Dentro il cuore di ITER: la visita al sito di Cadarache

Per raccontare da vicino questa sfida visionaria ci siamo recati a Cadarache, nel sud della Francia, tra campi di lavanda e villaggi di pietra color miele.

Qui, nel comune di Saint-Paul-lès-Durance, sorge il più grande centro europeo di ricerca sull’energia nucleare, sostenuto dal CEA (Commissariat à l’énergie atomique et aux énergies alternatives), l’ente pubblico francese che da decenni guida la ricerca avanzata nei settori dell’energia, della difesa, delle scienze della materia e della vita.

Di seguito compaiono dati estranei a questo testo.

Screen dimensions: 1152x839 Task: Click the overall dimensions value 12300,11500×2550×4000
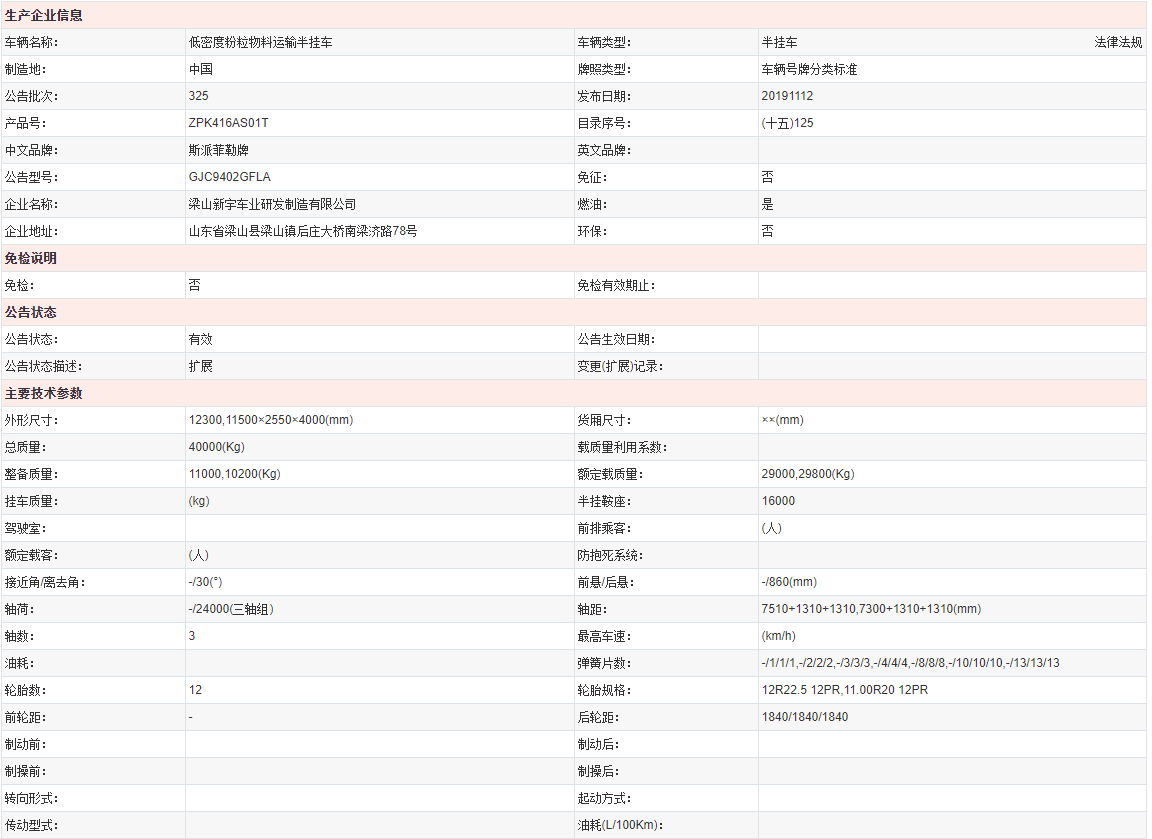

Da sinistra Alessandro Bonito Oliva, Luca Telese, Pietro Barabaschi, Luca Tosto, Massimiliano Tacconelli, Daniele Cristofani, Boris Bellesia, durante la visita alla centrale di Cadarache in Francia

Insieme a chi questa impresa la vive da protagonista ogni giorno, abbiamo varcato i cancelli di quello che può essere definito senza esitazione uno dei cantieri scientifici più ambiziosi mai realizzati dall’uomo. Luca Tosto, amministratore delegato di Walter Tosto, e Massimiliano Tacconelli, VP Nuclear e Big Science Director dell’azienda, ci hanno, infatti, accompagnato direttamente nel cuore del sito di Cadarache: il luogo in cui prende forma il futuro dell’energia.

Ad accoglierci c’era Pietro Barabaschi, Direttore Generale di ITER, che ci ha guidati all’interno del laboratorio, dove scienza, tecnologia e ingegneria lavorano all’unisono. Barabaschi, nato a Milano nel 1965 e laureato in ingegneria elettromeccanica all’Università di Genova, è la vera eccellenza italiana di questo progetto. Sin dagli anni ’90, ha ricoperto incarichi di rilievo sia in ITER sia in Fusion for Energy (F4E). Dal primo ottobre 2022 guida l’ITER Organization come Direttore Generale.

Dopo i controlli di routine e la distribuzione dei dispositivi di sicurezza, la nostra visita dentro al cuore di ITER ha avuto inizio. Grazie alle parole di Barabaschi – vere e proprie note di una lectio magistralis – ci siamo addentrati nella centrale, per scoprire cosa significhi, in concreto, “replicare il Sole sulla Terra”.

Fusione e fissione: la differenza che accende il futuro

La prima distinzione necessaria è tra fissione e fusione. La fissione, cioè la divisione di un nucleo atomico in parti più piccole, è quella che alimenta le centrali nucleari esistenti e può avvenire a temperatura ambiente.

La fusione, al contrario, richiede condizioni estreme: densità e calore elevatissimi. Sul Sole ci pensa la forza di gravità a comprimere i nuclei di idrogeno fino a farli collidere. Sulla Terra, dove questa pressione non esiste, si utilizzano due isotopi dell’idrogeno più reattivi – deuterio e trizio – e li si porta a temperature comprese tra i 100 e i 150 milioni di gradi.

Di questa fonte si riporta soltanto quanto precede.